O gato Gaspar e o Serviço Nacional de Saúde

O Dr. António Arnaut considerado o pai do Serviço Nacional de Saúde (SNS), faleceu a semana passada e choveram elogios (muito merecidos), exactamente pelo facto de ter sido um dos maiores obreiros e defensor de uma das mais significativas conquistas sociais que a revolução de Abril nos proporcionou.

Ente muitas outras coisas António Arnaut dizia que é preciso acabar com a promiscuidade entre o sector público e o privado. Que o sector privado da saúde não pode parasitar o SNS. Disse ainda que é preciso restaurar e dignificar as carreiras dos profissionais de saúde – médicos, enfermeiros, outros técnicos e demais trabalhadores do SNS – que devem ser devidamente remuneradas e com todas as condições para o exercício da sua profissão.

O objectivo é claro, prestar aos cidadãos portugueses os serviços de saúde de que carecem.

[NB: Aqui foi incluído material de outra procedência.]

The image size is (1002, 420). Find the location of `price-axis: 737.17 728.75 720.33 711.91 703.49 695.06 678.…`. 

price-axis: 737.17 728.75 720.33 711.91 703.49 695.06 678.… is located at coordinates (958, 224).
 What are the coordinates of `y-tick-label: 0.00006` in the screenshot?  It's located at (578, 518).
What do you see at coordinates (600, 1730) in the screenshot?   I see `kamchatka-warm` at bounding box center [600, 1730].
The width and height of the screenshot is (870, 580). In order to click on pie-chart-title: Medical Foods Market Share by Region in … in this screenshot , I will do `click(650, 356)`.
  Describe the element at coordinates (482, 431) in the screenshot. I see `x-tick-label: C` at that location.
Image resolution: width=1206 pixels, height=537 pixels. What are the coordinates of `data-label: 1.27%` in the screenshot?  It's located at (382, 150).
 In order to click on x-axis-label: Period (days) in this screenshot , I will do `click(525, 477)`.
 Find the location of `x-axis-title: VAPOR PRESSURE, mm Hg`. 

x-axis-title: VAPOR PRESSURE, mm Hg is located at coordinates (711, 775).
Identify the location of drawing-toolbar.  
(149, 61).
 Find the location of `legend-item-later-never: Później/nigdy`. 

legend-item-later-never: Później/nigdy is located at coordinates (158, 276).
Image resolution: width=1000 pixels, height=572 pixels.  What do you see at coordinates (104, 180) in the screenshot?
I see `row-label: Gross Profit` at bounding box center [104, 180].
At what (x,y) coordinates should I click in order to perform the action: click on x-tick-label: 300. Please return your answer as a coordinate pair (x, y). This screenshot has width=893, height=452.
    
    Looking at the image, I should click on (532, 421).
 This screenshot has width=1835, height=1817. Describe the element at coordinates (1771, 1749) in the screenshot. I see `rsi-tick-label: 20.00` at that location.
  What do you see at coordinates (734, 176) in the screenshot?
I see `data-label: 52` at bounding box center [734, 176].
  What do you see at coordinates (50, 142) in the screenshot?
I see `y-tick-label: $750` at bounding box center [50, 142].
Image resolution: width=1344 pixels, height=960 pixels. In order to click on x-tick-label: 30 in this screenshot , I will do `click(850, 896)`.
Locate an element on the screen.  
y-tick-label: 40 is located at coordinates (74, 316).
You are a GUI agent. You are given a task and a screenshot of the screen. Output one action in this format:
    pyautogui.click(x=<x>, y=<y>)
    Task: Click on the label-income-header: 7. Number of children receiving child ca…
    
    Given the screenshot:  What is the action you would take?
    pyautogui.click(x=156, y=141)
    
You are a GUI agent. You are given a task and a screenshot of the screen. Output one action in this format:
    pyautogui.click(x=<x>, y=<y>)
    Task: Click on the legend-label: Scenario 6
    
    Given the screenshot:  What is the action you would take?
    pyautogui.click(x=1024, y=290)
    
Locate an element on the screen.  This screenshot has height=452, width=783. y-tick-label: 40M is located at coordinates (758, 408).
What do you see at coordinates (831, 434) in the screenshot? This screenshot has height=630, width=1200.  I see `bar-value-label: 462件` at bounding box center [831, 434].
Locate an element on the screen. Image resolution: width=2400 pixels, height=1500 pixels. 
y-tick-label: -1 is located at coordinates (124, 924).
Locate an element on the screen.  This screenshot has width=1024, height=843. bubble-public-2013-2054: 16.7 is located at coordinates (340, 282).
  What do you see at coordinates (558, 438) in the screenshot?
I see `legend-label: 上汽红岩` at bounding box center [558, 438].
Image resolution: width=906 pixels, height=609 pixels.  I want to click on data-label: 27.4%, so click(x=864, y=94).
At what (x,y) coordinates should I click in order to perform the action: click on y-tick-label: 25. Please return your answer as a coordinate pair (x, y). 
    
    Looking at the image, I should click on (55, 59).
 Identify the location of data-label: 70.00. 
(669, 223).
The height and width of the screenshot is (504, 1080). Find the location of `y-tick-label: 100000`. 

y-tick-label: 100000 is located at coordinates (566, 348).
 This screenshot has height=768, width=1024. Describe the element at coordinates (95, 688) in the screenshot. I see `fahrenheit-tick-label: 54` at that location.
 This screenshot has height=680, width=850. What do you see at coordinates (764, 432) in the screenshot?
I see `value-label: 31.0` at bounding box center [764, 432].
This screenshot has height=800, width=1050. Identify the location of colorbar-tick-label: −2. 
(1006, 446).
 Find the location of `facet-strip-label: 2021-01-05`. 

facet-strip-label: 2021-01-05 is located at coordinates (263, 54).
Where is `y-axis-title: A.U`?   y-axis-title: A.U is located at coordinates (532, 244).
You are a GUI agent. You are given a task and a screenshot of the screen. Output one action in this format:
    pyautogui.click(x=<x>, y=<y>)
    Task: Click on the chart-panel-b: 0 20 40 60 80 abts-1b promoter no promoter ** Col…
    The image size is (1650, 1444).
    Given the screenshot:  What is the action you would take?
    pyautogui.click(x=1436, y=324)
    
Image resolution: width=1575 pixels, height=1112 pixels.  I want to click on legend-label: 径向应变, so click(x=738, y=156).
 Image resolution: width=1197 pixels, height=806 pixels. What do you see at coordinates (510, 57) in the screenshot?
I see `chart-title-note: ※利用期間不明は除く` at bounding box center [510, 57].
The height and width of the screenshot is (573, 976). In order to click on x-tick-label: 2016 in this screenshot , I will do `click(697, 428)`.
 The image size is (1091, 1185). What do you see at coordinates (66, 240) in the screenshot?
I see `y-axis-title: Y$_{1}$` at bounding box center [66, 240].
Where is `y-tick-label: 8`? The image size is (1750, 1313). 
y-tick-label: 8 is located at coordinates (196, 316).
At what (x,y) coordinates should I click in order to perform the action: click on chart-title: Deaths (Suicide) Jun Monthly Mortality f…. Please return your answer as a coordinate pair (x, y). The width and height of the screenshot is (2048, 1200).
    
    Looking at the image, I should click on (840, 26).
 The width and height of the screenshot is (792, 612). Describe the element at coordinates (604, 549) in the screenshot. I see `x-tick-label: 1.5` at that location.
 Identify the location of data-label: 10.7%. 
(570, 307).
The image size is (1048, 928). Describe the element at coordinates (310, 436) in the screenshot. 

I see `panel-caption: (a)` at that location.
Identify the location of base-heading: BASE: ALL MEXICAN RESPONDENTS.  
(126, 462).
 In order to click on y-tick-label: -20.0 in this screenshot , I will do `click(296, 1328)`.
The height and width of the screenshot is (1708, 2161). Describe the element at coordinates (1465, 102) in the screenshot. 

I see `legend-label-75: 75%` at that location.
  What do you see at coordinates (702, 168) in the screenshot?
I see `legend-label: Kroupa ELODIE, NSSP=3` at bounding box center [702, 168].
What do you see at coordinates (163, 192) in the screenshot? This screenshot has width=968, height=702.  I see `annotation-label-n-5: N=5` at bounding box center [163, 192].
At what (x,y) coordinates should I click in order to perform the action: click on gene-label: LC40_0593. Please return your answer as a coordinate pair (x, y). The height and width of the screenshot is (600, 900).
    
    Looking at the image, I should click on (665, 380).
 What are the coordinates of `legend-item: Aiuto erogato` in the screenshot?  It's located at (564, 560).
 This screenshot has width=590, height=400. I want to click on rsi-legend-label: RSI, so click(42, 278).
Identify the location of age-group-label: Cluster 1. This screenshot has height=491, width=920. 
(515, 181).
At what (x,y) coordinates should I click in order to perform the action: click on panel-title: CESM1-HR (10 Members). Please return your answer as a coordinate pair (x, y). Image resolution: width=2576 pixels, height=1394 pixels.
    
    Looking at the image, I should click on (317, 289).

A Constituição da República consagra no seu artigo 64º que todos têm direito à protecção da saúde através de um SNS nacional, tendencionalmente gratuito, tendo em conta as condições económicas e sociais dos cidadãos.

Aquando da criação do SNS o PSD e o CDS votaram contra e desde então, de forma mais ou menos velada, acoitados numa pretensa liberdade de escolha, não desistiram de reduzir ao máximo o alcance do SNS público, procurando beneficiar o sector privado, favorecendo o negócio em desfavor do direito constitucional à saúde.

O SNS nos dias que correm continua muito afectado por políticas restritivas e economicistas. Não por acaso que António Arnaut e João Semedo são autores de um trabalho que visa defender e melhorar de forma sustentável o SNS.

É aqui que entra a história do gato Gaspar (que não é parente do ex-ministro das finanças). O Gaspar no início desta semana adoeceu e teve que ir ao veterinário. Uma noite de internamento e diversos exames custaram nada mais e nada menos do que 300 (sim, trezentos) euros. Este Gaspar não tem, como é óbvio, acesso a nenhum serviço nacional de saúde. Imaginem pois, o que seria de nós, cidadãos se não existisse um SNS, ou se este ficar reduzido a uma assistência mínima. Os serviços de saúde são bastante onerosos e quando entregues à lógica do negócio como acontece com boa parte medicina veterinária, torna-se incomportável para a grande maioria.

Aprovar uma nova lei para um SNS público, universal e gratuito, como propõem António Arnaut e João Semedo, com os meios técnicos, humanos e financeiros é um imperativo constitucional para defesa de todos os cidadãos, especialmente dos mais carenciados. Um SNS com uma gestão criteriosa, que optimize os muitos recursos técnicos e humanos de que dispõe, que valorize quem trabalha em regime de exclusividade e que não se deixe capturar pelos interesses privados por muito legítimos que estes possam ser. Não nos digam que não há dinheiro, porque sobre isto estamos conversados. Fosse o SNS um banco privado e dinheiro não seria problema.

“Ó Costa, aguenta lá o SNS!” foi o último apelo de António Arnaut. Não se esqueça disto, senhor primeiro-ministro.